### INPUT DATA
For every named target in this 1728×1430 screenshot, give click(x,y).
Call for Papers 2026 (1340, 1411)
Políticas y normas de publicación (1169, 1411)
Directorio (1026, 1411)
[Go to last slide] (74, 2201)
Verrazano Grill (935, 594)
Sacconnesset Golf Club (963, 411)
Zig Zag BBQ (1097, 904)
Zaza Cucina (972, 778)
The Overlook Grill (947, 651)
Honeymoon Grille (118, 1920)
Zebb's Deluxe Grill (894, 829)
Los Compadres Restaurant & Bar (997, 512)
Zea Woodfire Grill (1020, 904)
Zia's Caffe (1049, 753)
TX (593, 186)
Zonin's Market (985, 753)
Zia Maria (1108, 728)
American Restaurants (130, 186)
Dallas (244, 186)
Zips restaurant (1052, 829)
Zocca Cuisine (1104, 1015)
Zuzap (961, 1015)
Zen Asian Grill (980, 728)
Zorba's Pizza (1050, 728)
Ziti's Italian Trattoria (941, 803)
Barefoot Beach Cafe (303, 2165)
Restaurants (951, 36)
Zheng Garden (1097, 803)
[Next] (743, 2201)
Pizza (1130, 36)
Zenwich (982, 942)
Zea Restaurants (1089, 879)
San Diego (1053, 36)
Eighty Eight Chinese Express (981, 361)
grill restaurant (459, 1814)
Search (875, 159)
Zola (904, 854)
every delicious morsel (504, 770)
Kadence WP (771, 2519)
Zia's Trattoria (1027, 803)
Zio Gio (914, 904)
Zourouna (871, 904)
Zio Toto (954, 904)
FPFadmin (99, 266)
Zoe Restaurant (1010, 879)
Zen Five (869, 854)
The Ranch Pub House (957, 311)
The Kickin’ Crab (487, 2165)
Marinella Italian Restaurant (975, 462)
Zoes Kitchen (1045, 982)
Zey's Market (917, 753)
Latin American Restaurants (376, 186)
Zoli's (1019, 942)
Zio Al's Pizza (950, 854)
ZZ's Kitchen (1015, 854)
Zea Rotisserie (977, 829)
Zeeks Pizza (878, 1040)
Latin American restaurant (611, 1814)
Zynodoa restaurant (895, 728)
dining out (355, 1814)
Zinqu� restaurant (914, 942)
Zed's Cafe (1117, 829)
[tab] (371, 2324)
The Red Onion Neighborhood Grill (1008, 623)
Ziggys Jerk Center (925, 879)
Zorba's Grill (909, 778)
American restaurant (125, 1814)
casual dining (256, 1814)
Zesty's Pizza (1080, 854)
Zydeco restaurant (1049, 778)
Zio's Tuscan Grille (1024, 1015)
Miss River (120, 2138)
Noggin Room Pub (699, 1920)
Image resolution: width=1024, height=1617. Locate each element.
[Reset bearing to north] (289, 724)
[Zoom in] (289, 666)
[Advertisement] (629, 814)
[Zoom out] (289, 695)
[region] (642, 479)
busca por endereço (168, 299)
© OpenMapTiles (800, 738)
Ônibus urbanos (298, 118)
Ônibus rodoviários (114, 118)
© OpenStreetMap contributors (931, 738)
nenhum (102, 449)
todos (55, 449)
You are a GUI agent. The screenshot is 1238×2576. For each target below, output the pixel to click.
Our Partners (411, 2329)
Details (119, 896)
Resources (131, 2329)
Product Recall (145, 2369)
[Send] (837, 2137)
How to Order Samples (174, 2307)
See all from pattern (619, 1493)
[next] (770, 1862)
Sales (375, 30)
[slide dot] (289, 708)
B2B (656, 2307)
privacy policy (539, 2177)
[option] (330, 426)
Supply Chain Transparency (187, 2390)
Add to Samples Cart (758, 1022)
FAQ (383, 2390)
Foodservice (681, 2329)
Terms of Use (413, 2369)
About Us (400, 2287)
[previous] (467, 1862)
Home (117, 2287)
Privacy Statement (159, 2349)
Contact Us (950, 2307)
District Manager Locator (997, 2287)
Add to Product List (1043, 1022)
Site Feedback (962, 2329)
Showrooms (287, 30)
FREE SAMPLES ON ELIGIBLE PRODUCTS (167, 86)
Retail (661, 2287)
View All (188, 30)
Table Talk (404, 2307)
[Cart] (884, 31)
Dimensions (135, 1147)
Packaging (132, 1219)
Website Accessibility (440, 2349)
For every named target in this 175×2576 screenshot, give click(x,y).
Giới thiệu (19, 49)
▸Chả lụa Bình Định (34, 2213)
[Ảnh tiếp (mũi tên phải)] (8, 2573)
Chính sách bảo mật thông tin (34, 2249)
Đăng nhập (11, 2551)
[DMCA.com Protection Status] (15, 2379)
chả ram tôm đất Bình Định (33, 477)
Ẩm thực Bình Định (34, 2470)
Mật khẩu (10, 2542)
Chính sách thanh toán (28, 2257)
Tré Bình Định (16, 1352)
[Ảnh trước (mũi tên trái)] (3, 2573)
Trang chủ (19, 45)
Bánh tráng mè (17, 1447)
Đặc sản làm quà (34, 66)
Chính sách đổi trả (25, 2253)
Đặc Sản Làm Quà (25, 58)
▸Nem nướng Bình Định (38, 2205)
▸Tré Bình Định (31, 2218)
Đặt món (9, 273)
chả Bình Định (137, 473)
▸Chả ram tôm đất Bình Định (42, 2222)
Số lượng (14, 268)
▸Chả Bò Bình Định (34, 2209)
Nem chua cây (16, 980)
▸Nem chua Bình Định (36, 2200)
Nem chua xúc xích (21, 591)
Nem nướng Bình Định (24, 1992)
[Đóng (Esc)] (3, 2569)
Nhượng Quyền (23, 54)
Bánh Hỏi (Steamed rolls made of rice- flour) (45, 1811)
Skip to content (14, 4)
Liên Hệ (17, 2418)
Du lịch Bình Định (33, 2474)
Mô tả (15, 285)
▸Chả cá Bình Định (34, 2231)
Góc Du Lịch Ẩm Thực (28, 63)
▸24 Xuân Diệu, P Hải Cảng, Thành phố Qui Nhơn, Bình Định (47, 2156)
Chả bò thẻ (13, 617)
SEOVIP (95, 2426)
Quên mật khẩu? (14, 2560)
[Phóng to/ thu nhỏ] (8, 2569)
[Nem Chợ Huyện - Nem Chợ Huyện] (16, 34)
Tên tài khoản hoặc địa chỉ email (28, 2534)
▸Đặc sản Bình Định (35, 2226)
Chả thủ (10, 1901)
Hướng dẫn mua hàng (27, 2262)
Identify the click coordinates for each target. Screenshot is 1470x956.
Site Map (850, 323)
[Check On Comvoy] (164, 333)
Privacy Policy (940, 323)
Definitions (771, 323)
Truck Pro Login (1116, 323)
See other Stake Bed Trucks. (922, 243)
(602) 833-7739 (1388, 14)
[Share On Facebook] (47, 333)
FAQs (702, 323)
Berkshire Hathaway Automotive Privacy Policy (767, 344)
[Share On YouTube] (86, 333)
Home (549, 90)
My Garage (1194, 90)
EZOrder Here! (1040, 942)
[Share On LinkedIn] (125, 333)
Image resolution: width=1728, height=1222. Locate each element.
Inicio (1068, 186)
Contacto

### INSTRUCTIONS FOR THE TASK
When you reach the line holding "Zoes Kitchen (1045, 982)" in the records above, begin reproducing exactly, stop after the line holding "Zinqu� restaurant (914, 942)", and output nothing else.

### RESPONSE TO THE TASK
Zoes Kitchen (1045, 982)
Zey's Market (917, 753)
Latin American Restaurants (376, 186)
Zoli's (1019, 942)
Zio Al's Pizza (950, 854)
ZZ's Kitchen (1015, 854)
Zea Rotisserie (977, 829)
Zeeks Pizza (878, 1040)
Latin American restaurant (611, 1814)
Zynodoa restaurant (895, 728)
dining out (355, 1814)
Zinqu� restaurant (914, 942)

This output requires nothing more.